Pubblicazione | SABATO MARCO SINISCALCHI | Università degli Studi di Palermo

An End-to-End Deep Learning Approach to Simultaneous Speech Dereverberation and Acoustic Modeling for Robust Speech Recognition

Authors: Bo Wu; Kehuang Li; Fengpei Ge; Huang Zhen; Yang Minglei; Sabato Marco Siniscalchi; Chin-Hui Lee
Publication year: 2017
Type: Articolo in rivista
OA Link: http://hdl.handle.net/10447/636656

Abstract

We propose an integrated end-to-end automatic speech recognition (ASR) paradigm by joint learning of the front-end speech signal processing and back-end acoustic modeling. We believe that “only good signal processing can lead to top ASR performance” in challenging acoustic environments. This notion leads to a unified deep neural network (DNN) framework for distant speech processing that can achieve both high-quality enhanced speech and high-accuracy ASR simultaneously.
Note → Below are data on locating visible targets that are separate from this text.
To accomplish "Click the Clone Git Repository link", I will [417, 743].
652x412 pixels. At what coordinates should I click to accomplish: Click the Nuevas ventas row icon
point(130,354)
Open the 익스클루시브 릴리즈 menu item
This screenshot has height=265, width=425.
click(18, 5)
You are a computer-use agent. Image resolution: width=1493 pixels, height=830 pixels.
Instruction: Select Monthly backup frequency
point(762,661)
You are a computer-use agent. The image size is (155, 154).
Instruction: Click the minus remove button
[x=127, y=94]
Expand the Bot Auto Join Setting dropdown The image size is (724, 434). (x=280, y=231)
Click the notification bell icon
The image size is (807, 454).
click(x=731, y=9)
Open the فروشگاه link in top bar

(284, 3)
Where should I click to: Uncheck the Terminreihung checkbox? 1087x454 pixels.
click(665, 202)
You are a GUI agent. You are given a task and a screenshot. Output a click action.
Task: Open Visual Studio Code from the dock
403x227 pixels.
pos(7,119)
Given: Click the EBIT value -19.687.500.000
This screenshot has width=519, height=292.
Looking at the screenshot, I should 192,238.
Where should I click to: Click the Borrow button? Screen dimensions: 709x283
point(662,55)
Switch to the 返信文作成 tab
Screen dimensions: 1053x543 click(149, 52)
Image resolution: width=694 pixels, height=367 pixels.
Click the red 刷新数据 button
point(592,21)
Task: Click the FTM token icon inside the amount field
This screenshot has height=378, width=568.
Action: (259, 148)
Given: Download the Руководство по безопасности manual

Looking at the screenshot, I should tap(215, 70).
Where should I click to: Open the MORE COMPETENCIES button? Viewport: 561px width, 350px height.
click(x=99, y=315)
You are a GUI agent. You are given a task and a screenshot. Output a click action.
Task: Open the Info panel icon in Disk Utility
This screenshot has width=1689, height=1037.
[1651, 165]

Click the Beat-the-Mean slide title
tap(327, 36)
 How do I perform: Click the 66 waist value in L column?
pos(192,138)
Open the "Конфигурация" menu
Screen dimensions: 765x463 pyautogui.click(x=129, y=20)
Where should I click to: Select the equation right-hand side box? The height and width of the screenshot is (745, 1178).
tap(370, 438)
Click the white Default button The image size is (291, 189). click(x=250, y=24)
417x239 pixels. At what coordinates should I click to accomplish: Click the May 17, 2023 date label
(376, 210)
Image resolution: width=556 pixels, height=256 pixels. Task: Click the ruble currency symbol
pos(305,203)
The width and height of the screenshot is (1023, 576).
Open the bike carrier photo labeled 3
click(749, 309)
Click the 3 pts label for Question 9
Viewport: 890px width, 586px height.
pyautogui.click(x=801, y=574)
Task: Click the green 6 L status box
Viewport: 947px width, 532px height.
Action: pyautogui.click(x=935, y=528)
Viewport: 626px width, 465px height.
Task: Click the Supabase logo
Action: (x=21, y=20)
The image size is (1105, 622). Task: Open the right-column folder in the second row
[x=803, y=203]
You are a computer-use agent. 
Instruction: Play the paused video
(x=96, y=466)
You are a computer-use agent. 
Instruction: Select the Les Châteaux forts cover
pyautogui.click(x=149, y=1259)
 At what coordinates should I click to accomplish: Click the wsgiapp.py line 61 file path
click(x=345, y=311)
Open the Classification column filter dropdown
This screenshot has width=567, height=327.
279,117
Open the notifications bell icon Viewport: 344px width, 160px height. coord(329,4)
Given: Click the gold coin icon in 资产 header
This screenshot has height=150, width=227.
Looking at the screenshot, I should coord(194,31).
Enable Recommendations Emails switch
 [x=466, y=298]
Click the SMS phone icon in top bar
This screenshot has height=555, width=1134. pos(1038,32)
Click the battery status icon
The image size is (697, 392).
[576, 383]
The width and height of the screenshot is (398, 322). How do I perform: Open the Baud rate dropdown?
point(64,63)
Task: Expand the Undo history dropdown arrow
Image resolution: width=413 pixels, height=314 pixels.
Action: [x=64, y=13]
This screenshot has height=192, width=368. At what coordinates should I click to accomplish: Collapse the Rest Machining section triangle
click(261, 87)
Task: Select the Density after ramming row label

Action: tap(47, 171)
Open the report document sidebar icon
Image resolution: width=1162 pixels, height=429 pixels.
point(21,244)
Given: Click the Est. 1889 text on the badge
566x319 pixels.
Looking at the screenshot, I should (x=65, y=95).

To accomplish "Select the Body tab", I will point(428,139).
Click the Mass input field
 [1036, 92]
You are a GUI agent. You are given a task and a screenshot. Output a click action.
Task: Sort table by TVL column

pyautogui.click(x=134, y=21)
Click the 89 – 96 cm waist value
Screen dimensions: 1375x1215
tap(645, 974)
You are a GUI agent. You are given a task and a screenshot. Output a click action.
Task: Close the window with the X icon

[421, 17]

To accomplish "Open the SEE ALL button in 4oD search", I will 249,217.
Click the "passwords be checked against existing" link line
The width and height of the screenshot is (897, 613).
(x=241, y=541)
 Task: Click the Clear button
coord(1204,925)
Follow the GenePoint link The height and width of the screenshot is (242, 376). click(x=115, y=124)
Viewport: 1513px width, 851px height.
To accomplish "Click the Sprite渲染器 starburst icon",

Our goal is accomplished by two techniques, namely: (i) a reverberation-time-aware DNN based speech dereverberation architecture that can handle a wide range of reverberation times to enhance speech quality of reverberant and noisy speech, followed by (ii) DNN-based multi-condition training that takes both clean-condition and multi-condition speech into consideration, leveraging upon an exploitation of the data acquired and processed with multi-channel microphone arrays, to improve ASR performance. The final end-to-end system is established by a joint optimization of the speech enhancement and recognition DNNs.